My sense is that relative to you, I am (a) less convinced that ensuring practical PS-alignment will be “hard” in this absolute sense, once you can build APS systems at all (my sense is that our conceptions of what it takes to “solve the alignment problem” might be different), (b) less convinced that practically PS-misaligned systems will be attractive to deploy despite their PS-misalignment (whether because of deception, or for other reasons), (c) less convinced that APS systems becoming possible/​incentivized by 2035 implies “fast take-off” (it sounds like you’re partly thinking: those are worlds where something like the scaling hypothesis holds, and so you can just keep scaling up; but I don’t think the scaling hypothesis holding to an extent that makes some APS systems possible/​financially feasible implies that you can just scale up quickly to systems that can perform at strongly superhuman levels on e.g. ~any task, whatever the time horizons, data requirements, etc), and (d) more optimistic about something-like-present-day-humanity’s ability to avoid/​prevent failures at a scale that disempower ~all of humanity (though I do think Covid, and its policitization, an instructive example in this respect), especially given warning shots (and my guess is that we do get warning shots both before or after 2035, even if APS systems become possible/​financially feasible before then).

Re: nuclear winter, as I understand it, you’re reading me as saying: “in general, if a possible and incentivized technology is dangerous, there will be warning shots of the dangers; humans (perhaps reacting to those warning shots) won’t deploy at a level that risks the permanent extinction/​disempowerment of ~all humans; and if they start to move towards such disempowerment/​extinction, they’ll take active steps to pull back.” And your argument is: “if you get to less than 10% doom on this basis, you’re going to give too low probabilities on scenarios like nuclear winter in the 20th century.”

I don’t think of myself as leaning heavily on an argument at that level of generality (though maybe there’s a bit of that).

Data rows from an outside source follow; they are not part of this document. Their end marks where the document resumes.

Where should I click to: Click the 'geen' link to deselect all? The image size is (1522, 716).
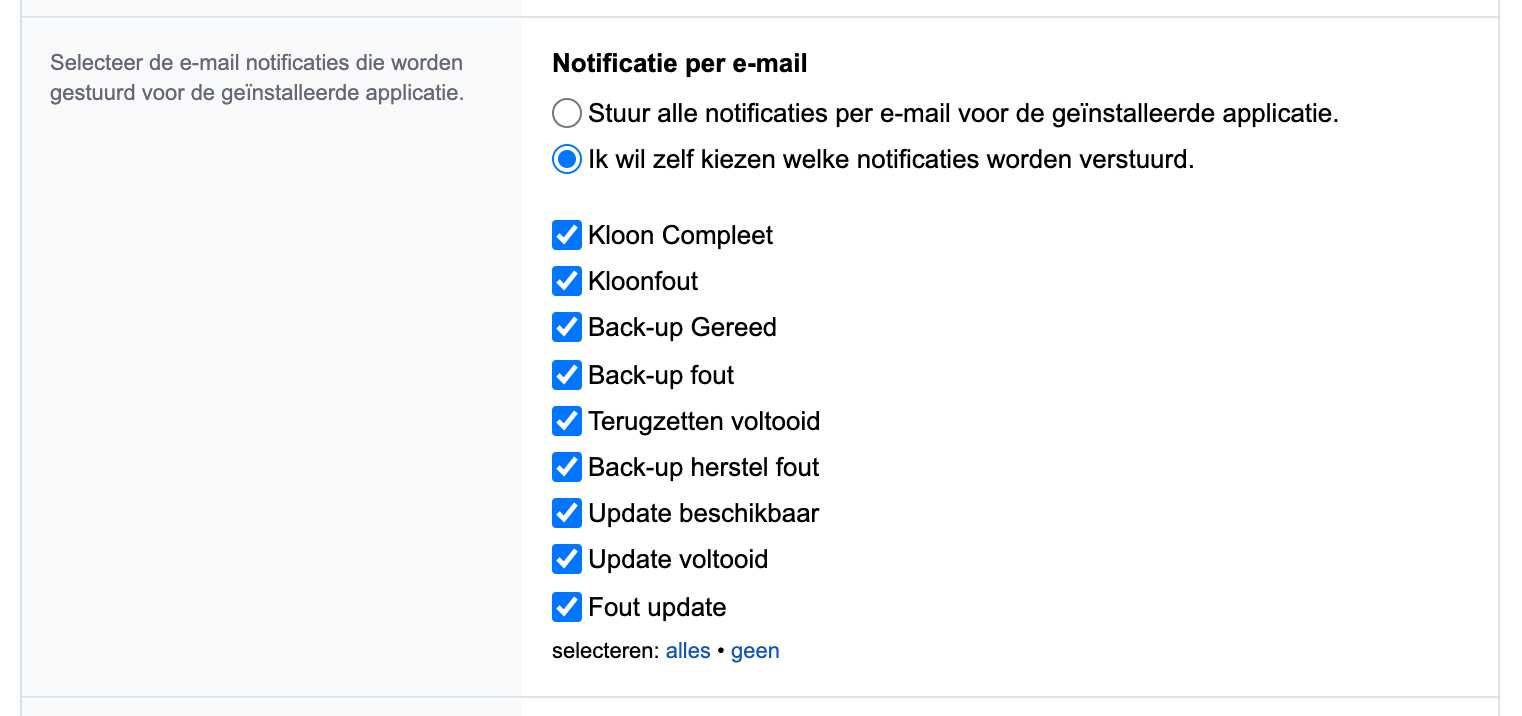(755, 650)
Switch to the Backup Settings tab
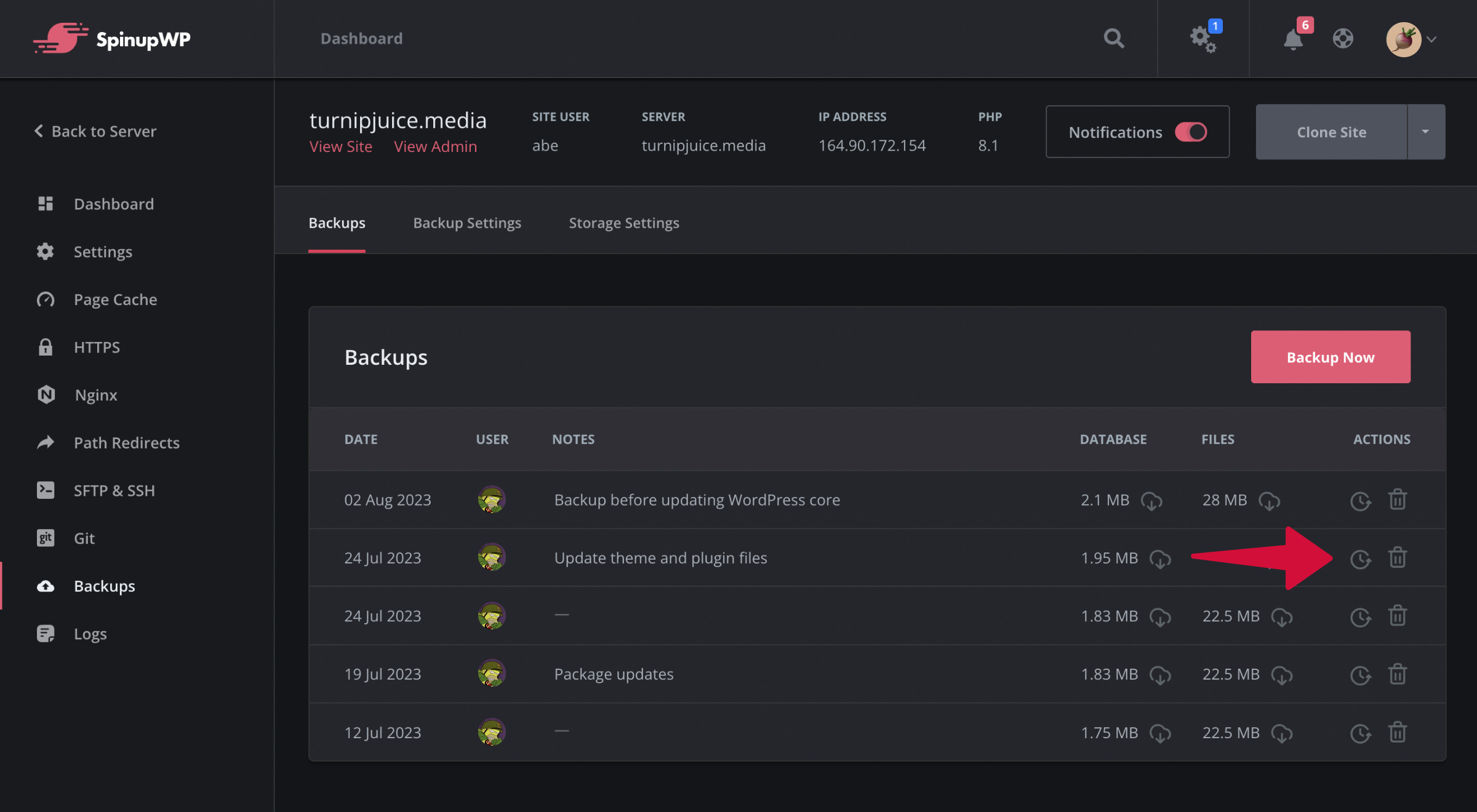The image size is (1477, 812). pos(466,223)
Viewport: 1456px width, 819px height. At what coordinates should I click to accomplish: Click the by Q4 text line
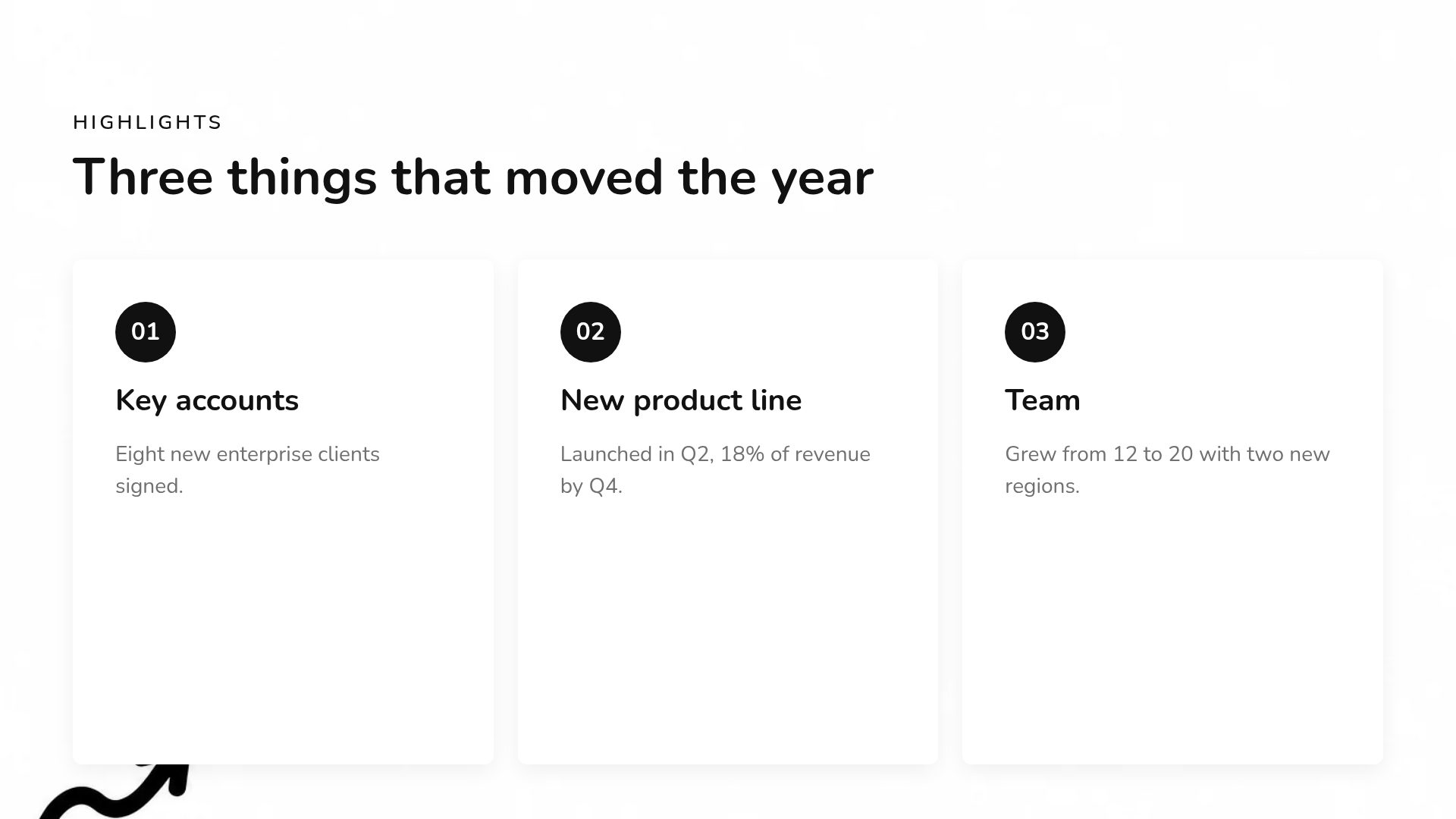point(592,486)
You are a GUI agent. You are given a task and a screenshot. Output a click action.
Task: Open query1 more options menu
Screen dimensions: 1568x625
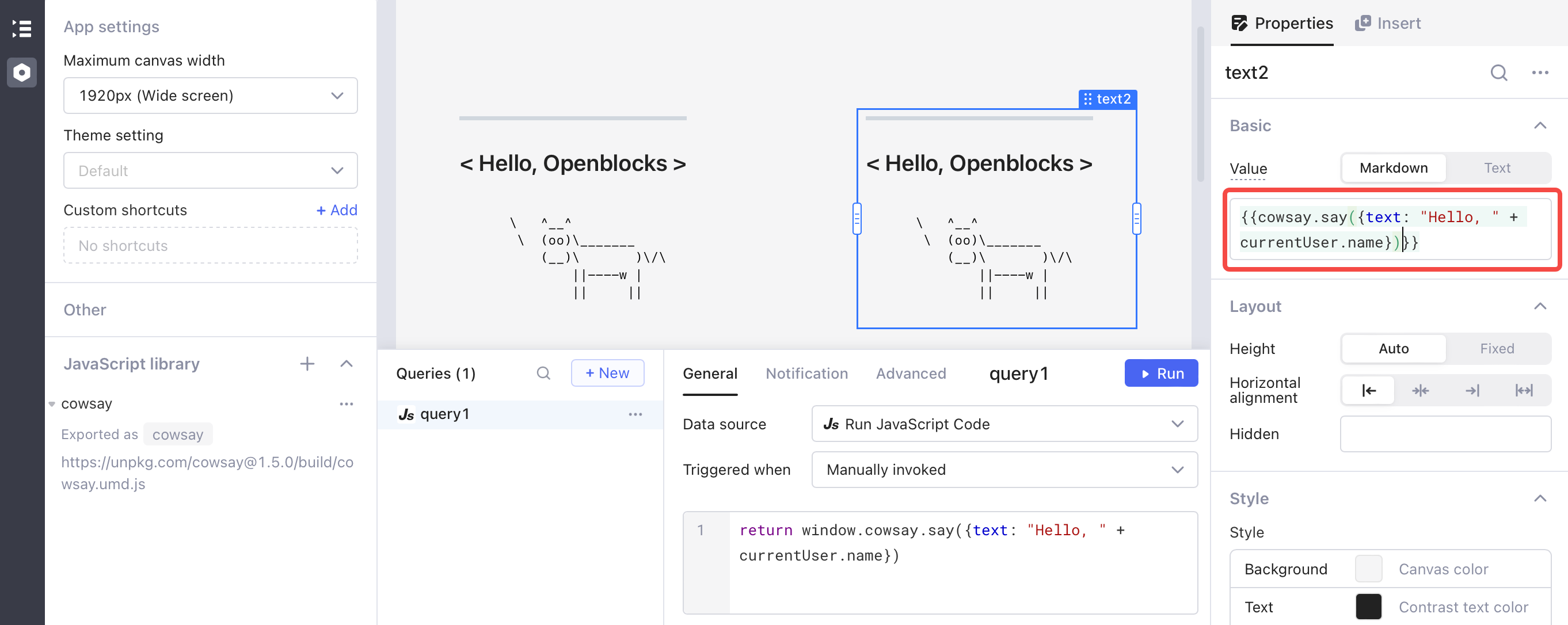click(635, 414)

For example, that statement feels like it’s missing the “maybe ensuring practical PS-alignment just isn’t that hard, especially relative to building practically PS-misaligned systems that are at least superficially attractive to deploy” element of my own picture. And more generally, I expect to say different things about e.g. biorisk, climate change, nanotech, etc, depending on the specifics, even if generic considerations like “humans will try not to all die” apply to each.

Re: nuclear winter in particular, I’d want to think a bit more about what sort of probability I’d put on nuclear winter in the 20th century (one thing your own analysis skips is the probability that a large nuclear conflict injects enough smoke into the stratosphere to actually cause nuclear winter, which I don’t see as guaranteed—and we’d need to specify what level of cooling counts). And nuclear winter on its own doesn’t include a “scaling to the permanent disempowerment/​extinction of ~all of humanity” step—a step that, FWIW, I see as highly questionable in the nuclear winter case, and which is important to my own probability on AI doom (see premise 5). And there are various other salient differences: for example, mutually assured destruction seems like a distinctly dangerous type of dynamic, which doesn’t apply to various AI deployment scenarios; nuclear weapons have widespread destruction as their explicit function, whereas most AI systems won’t; and so on. That said, I think comparisons in this vein could still be helpful; and I’m sympathetic to points in the vein of “looking at the history of e.g. climate, nuclear risk, BSL-4 accidents, etc the probability that humans will deploy technology that risks global catastrophe, and not stop doing so even after getting significant evidence about the risks at stake, can’t be that low” (I talk about this a bit in 4.4.3 and 6.2).